John Sherman, the billionaire owner of the Kansas City Royals, wants a new stadium in downtown Kansas City, funded with a new sales tax. He doesn’t need public money to do this and it won’t drive economic development. It’s a cash grab, pure and simple.

Royals-loving Jackson County voters might think this is about baseball; it is not. It’s about Sherman enriching himself and his investors, leveraging our love of the Royals so he can drive up the value of the team. A recent CNN report pointed out:

Teams are now real estate plays for billionaire owners, stadiums increasingly serve as anchors for mixed-use shopping and entertainment districts, and development rights around stadiums for owners have become a key component of public financing for these projects.

Sound familiar? That same CNN story points out that the trend of moving stadiums downtown is relatively new. Prior to that, in the 1960s and ‘70s, new stadium construction moved to the suburbs—just as the Chiefs moved from Municipal Stadium to Arrowhead in 1972 at public expense. (Kansas City leaders are nothing if not suckers for developers’ slick sales pitches.)

The trend to move stadiums back downtown started in 1992, when the Baltimore Orioles opened Camden Yards. The deal struck by the Orioles owner, Peter Angelos, is a cautionary tale for Kansas City.

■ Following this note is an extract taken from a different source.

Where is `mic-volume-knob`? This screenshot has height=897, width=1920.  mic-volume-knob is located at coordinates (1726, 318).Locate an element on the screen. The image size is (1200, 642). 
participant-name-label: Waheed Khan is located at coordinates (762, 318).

Neil deMause, freelance journalist and editor of the website Field of Schemes, has covered the Orioles for years. In 2019, he noted rumors of a possible Orioles move to Nashville. Orioles CEO John Angelos, son of the elderly owner, then inked a lease keeping the Orioles in place for 30 years.

Well, not exactly. According to deMause:

. . . the new lease gives Orioles owner John Angelos, or whoever buys the team from him, an out clause where he can leave early if he can’t come to an agreement with the state on a development deal for the area around Camden Yards by the end of 2027.

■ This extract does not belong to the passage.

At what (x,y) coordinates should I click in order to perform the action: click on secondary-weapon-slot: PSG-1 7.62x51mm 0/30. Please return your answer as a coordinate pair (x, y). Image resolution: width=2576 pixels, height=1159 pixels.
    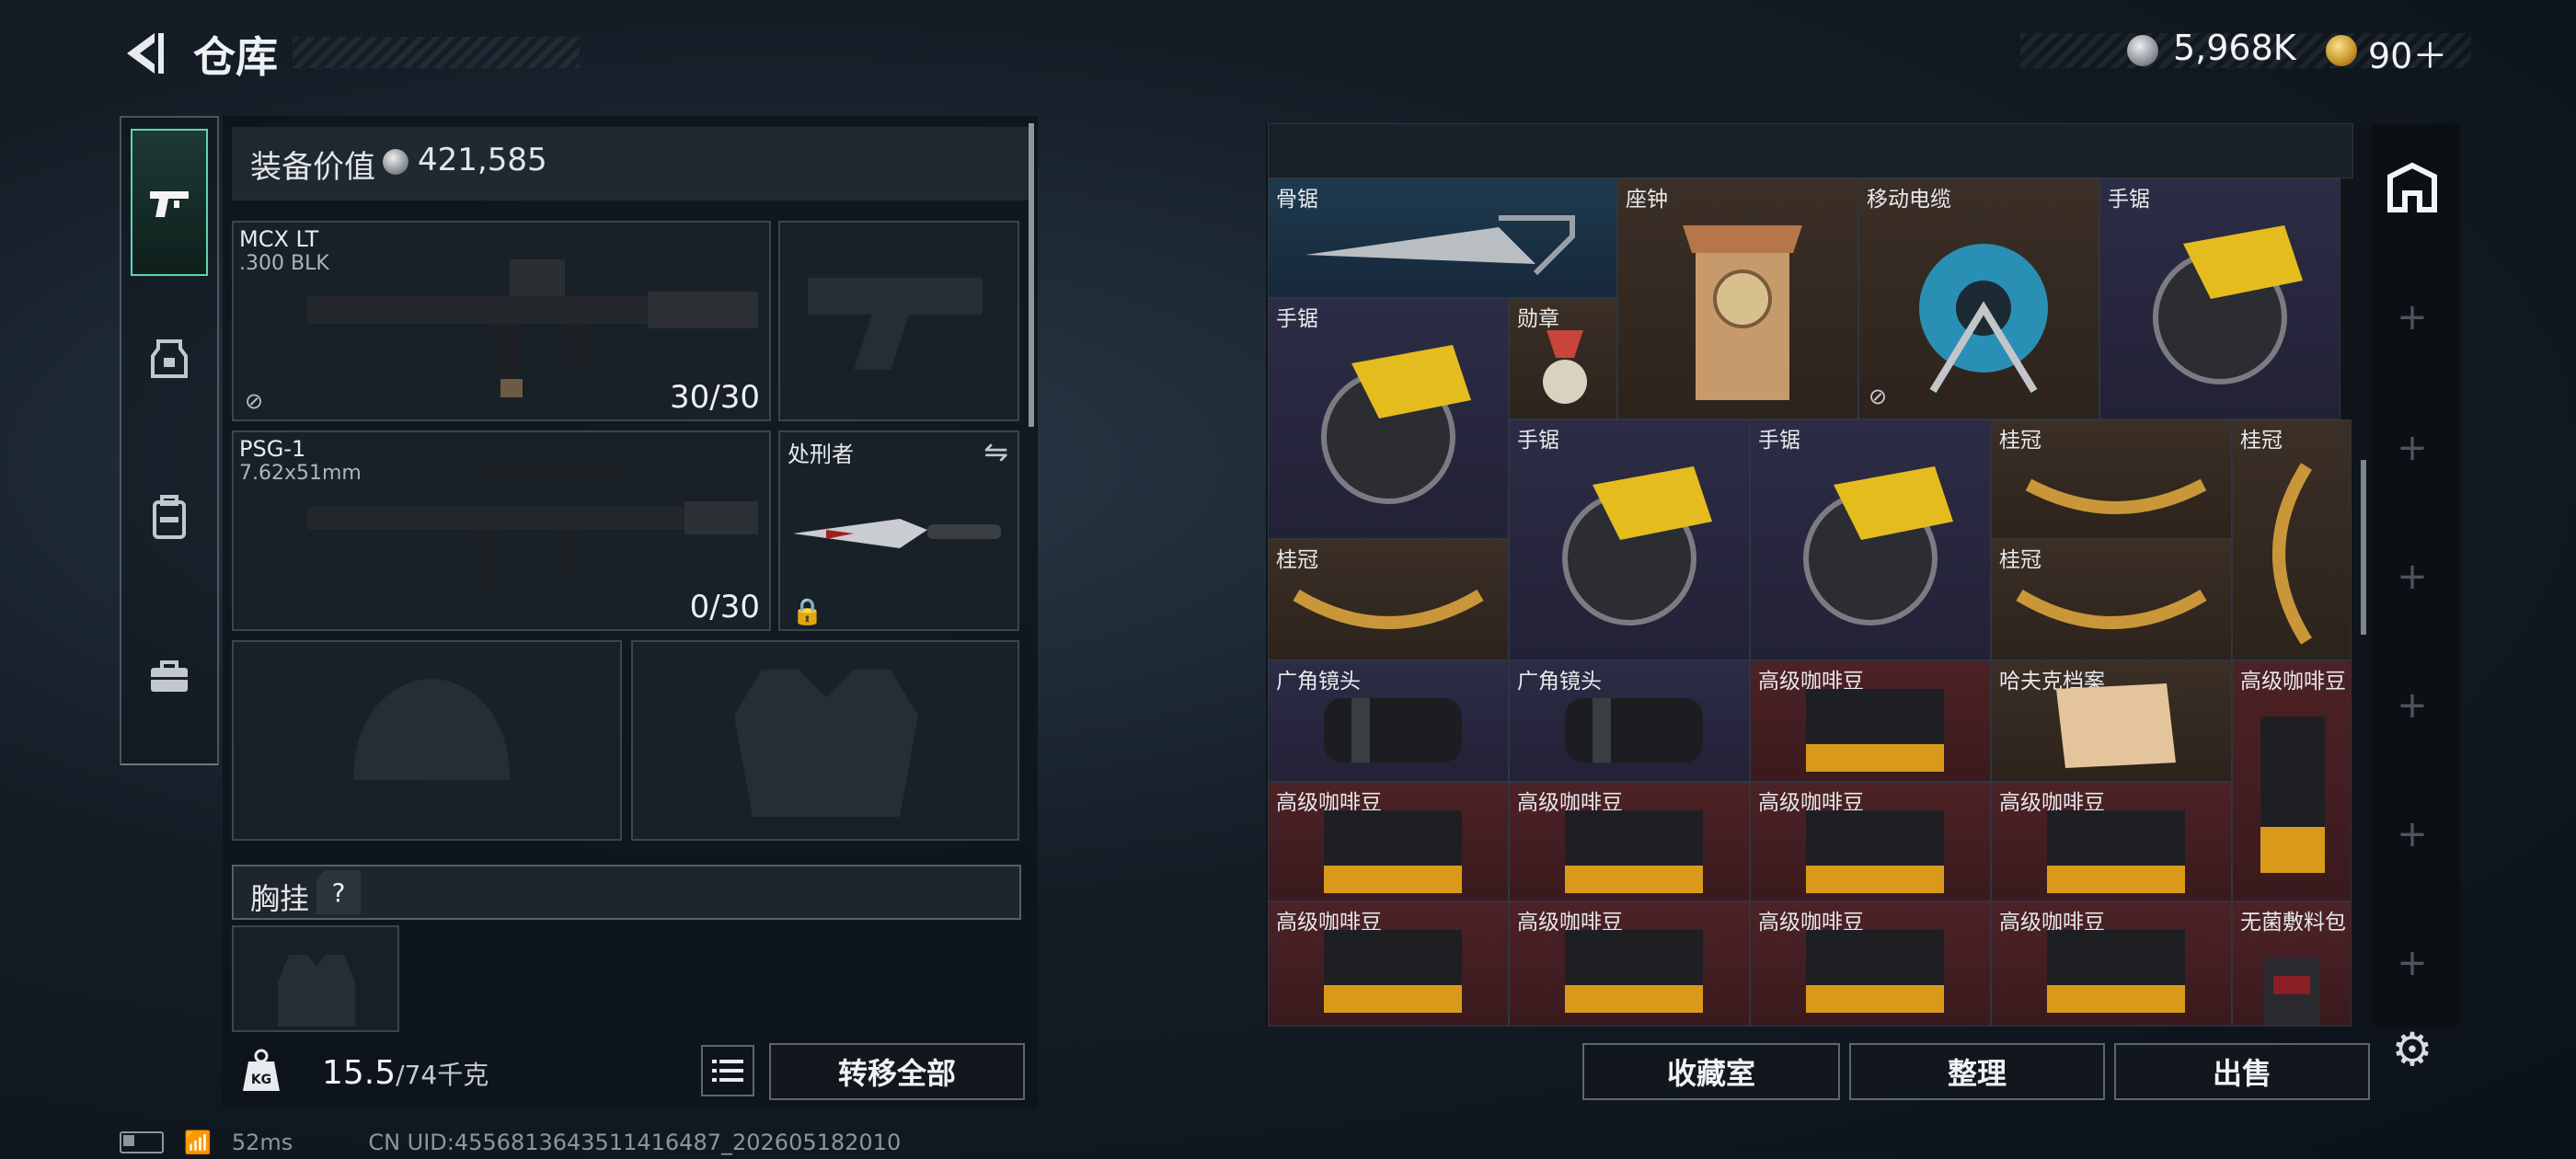
    Looking at the image, I should click on (502, 530).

Maryland Governor Wes Moore extolled the agreement as protecting taxpayers, but it didn’t. In fact, the governor weakened his negotiating position because of that 2027 deadline—he either caves to Angelos on area development or risks triggering that out clause. Or, as Sherman has done in Kansas City, the owners could seek to renegotiate a subsidy package years before the lease expires.

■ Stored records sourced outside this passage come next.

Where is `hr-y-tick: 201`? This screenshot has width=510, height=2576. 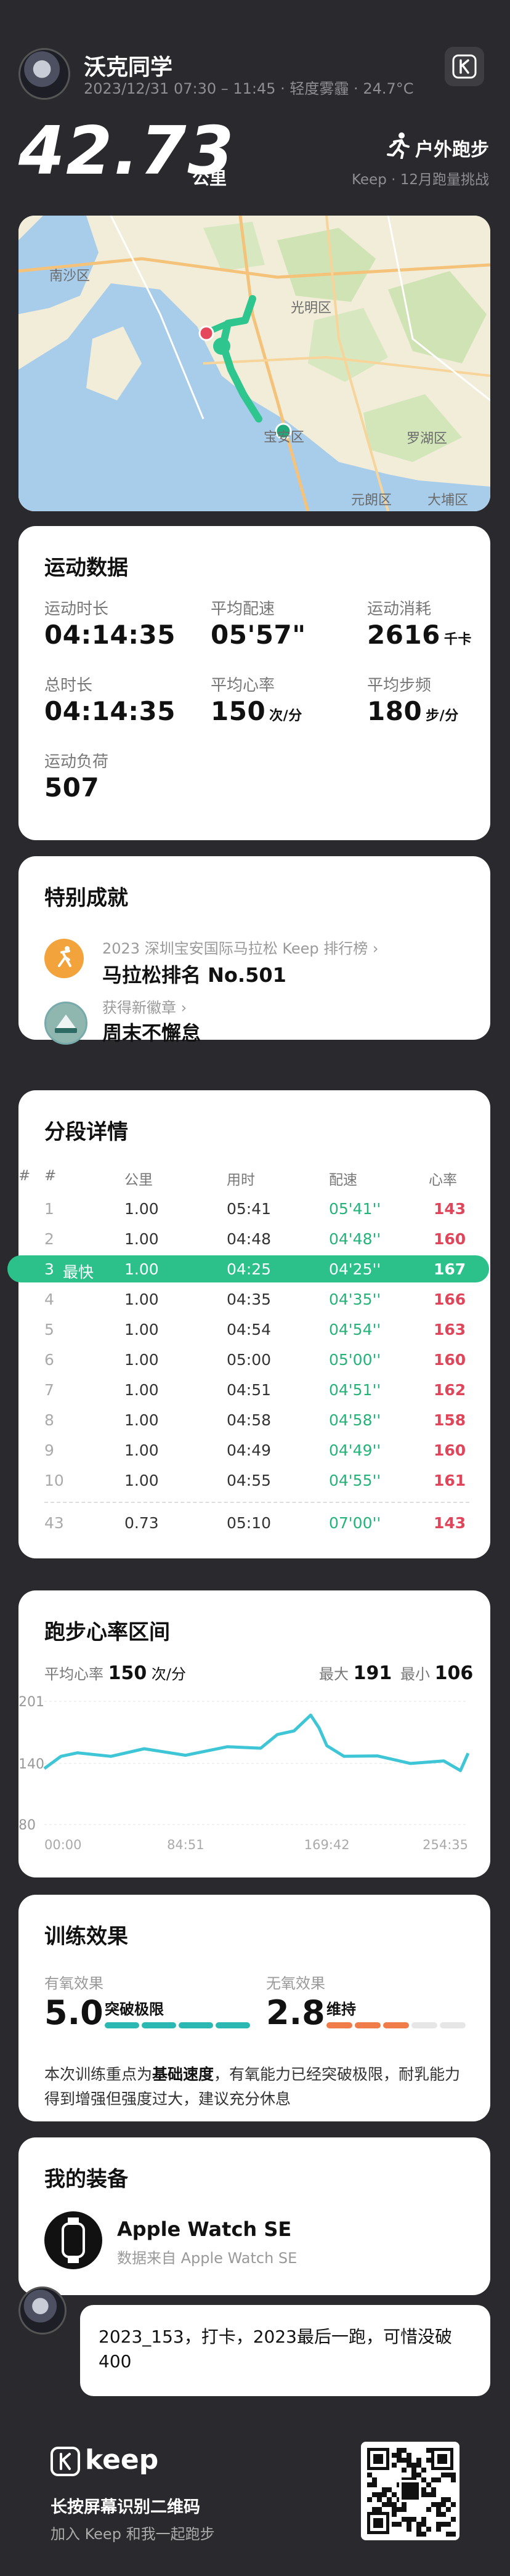
hr-y-tick: 201 is located at coordinates (31, 1702).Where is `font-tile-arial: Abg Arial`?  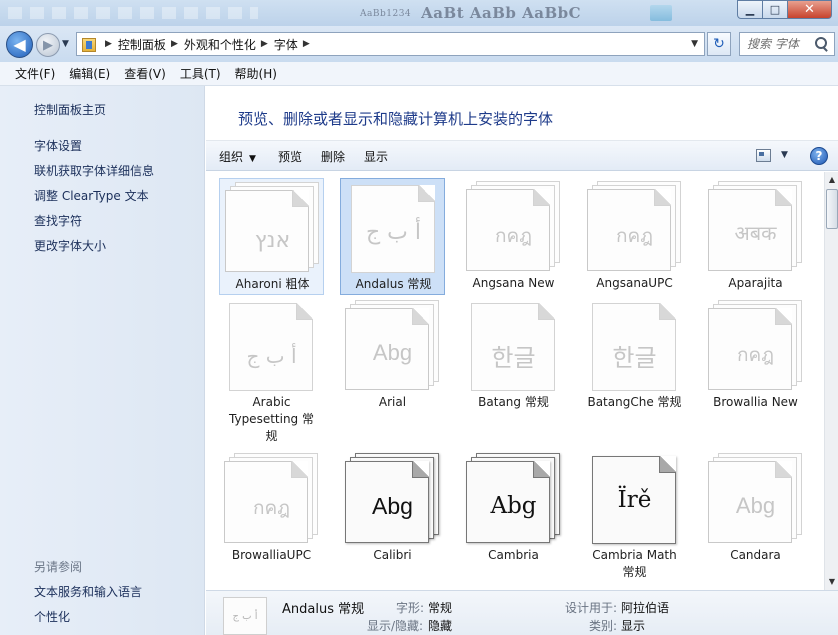
font-tile-arial: Abg Arial is located at coordinates (392, 356).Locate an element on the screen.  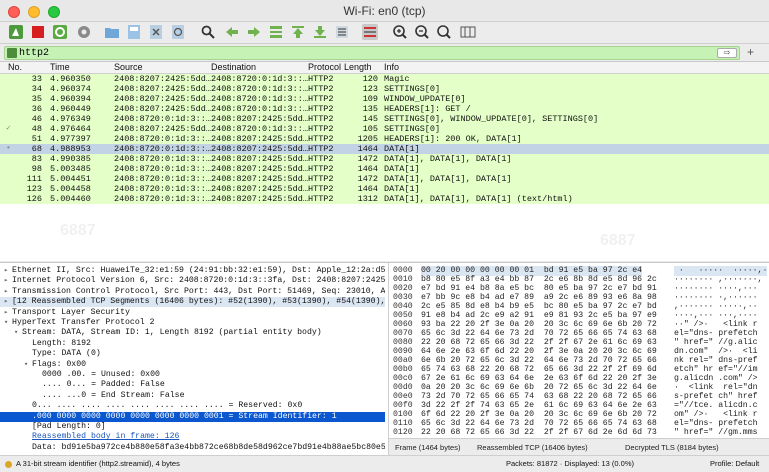
detail-text: [Pad Length: 0] is located at coordinates (69, 426).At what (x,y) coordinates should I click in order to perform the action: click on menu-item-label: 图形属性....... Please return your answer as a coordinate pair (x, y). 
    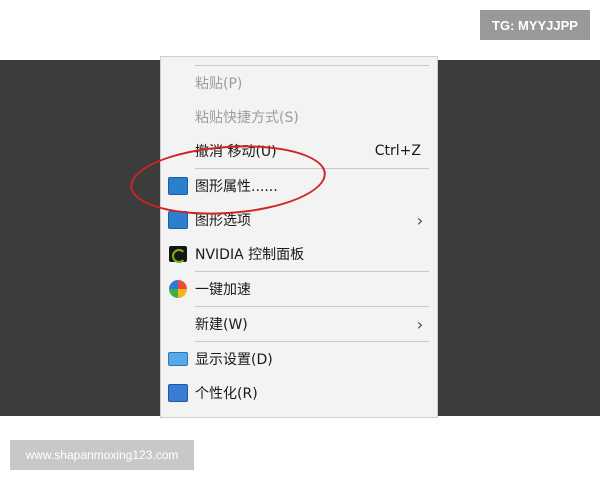
    Looking at the image, I should click on (236, 187).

The Angelos family recently announced they are selling the Orioles to billionaire David Rubenstein for over $1.72 billion.

Here’s the point: In 2019, when the rumors started that the team may relocate, the Orioles were valued at $1.3 billion. After renegotiating leases, additional subsidies, and an area development agreement, the team sold for over $1.72 billion. That’s a 33% increase in value driven not by playing baseball, but by negotiating deals—deals taxpayers paid for with subsidies.

Beyond the cost, deals like this allow developers to influence who sits on the other side of the negotiating table by backing sympathetic (or simply malleable) politicians. Here in Kansas City, Burns & McDonnell was one of the largest contributors to local political candidates, including Mayor Sly James, the year it applied for and received millions of dollars in taxpayer-funded subsidies. Incidentally, Sly James is now on Sherman’s stadium tax campaign payroll.

Whether you’re on the diamond or in city hall, it pays to play ball.

But nothing about this is about baseball. It’s about money and contracts.

If voters agree to the new stadium tax, elected leaders will have less leverage to strike a good deal on community benefits agreements, leases, and more. If the measure is defeated, Sherman and the county, in a stronger position, will go back to the negotiating table—hopefully cutting a better deal for taxpayers.

Sherman and his partners want to make as much money as they can, and that is fine. Voters need to be just as clear eyed about the costs and benefits of this proposal.